Closed anshumanmohan closed 1 year ago

anshumanmohan commented 1 year ago

This PR is a modest step towards #85.

We'll add further checks as we think of them, but for now I have paths_logically_le. I take a path-forward approach and ask, in the relevant commands (just chop and inject for now) that the graph we pass is "less than or equal to" the graph we get back. That is, every path that I used to have in the input graph still exists, with the same name and sequence, in the new graph.

flip does satisfy this condition spiritually, but does not satisfy it as written. The reason is silly: flip adds the string "_inv" to the names of the paths that it flips. We do this because odgi does. If we are okay with diverging from odgi in this regard, I can remove this addition of "_inv".

85 talks about logical equality, but I've come up with this logical <= approach because I think there's some value there. We can state == using <= and antisymmetry.

anshumanmohan commented 1 year ago

Terribly sorry to have added other PRs onto this one!

The story is that I added a tiny CI thing to teach myself about it, but didn't realize that large chunks of our existing code would fail the CI tests. When I then created this small PR, all those failures came up. The failing CI made me panic needlessly and I decided to fix those issues right here, but I should have gone about it via a separate PR.

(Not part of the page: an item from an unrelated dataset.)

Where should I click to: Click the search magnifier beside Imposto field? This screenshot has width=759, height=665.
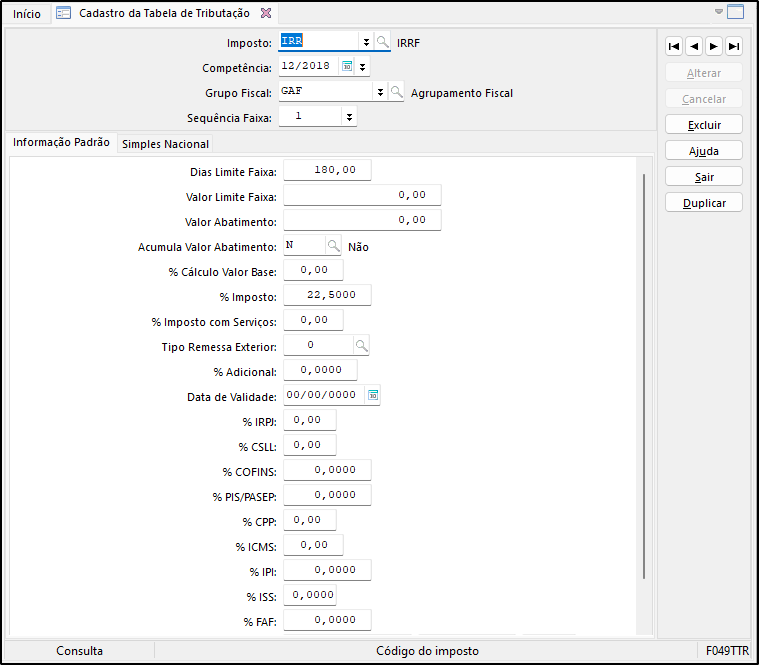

To clarify, this PR now has three things in it:

  1. The proof stuff, as described above.
  2. Formatting changes all over pollen-py/, to make Black happy.
  3. A rename of pollen-py/ into pollen_py/, to my MyPy happy.

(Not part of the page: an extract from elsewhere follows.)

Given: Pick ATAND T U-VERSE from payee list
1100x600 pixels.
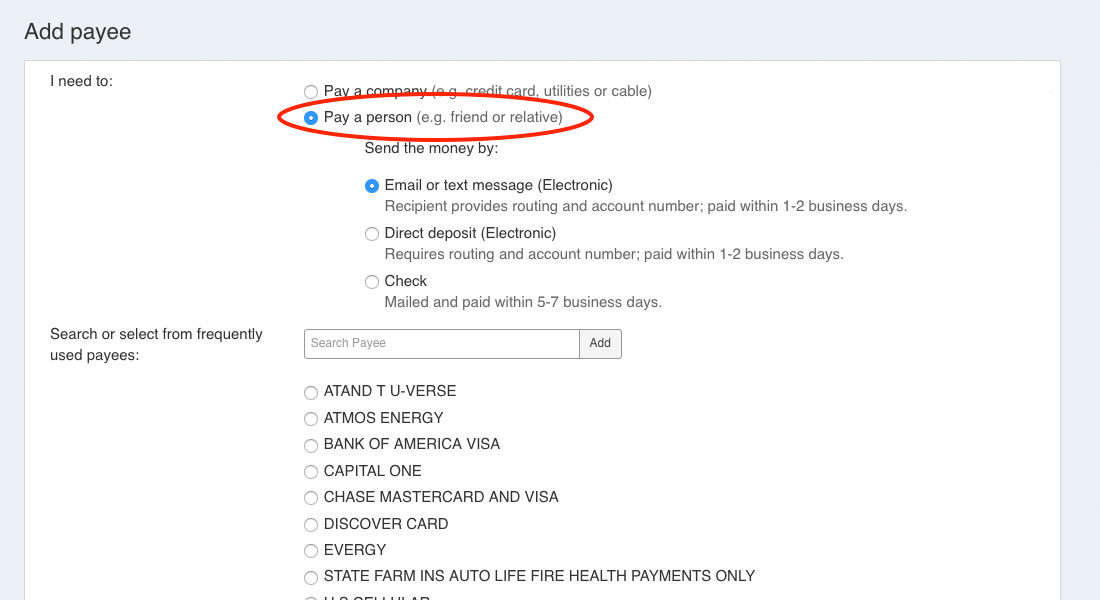Looking at the screenshot, I should click(x=311, y=392).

The last two are not deep, but they have big diffs. Thankfully, AFAIK, no-one else is currently working on those files. If you are, and if my changes have made life hard for you, please let me know. I'll revert this stuff and make it right!

anshumanmohan commented 1 year ago

I'll note that #89 also got rid of a lot of GFA and temp files that IMO should never have been committed! Please let me know if I made a mistake!

sampsyo commented 1 year ago

Super cool! Defining a notion of graph equivalence (or refinement) seems to be the first step toward checking program correctness. That is, we decide something like paths_logically_le is the right predicate, we can pick the theorem we want to prove for "no-op" operations g as something like: for g, paths_logically_le(g, f(g)).

About the names and the _inv suffix: it's not clear to me whether we'd want to prove something in the presence of renaming, or change the predicate to ignore names (i.e., to just require that there are the same set of paths in each). Interesting question! But maybe not too hard to manage under either choice.

And no worries about the PR noise; I just looked at the one new proofs.py file.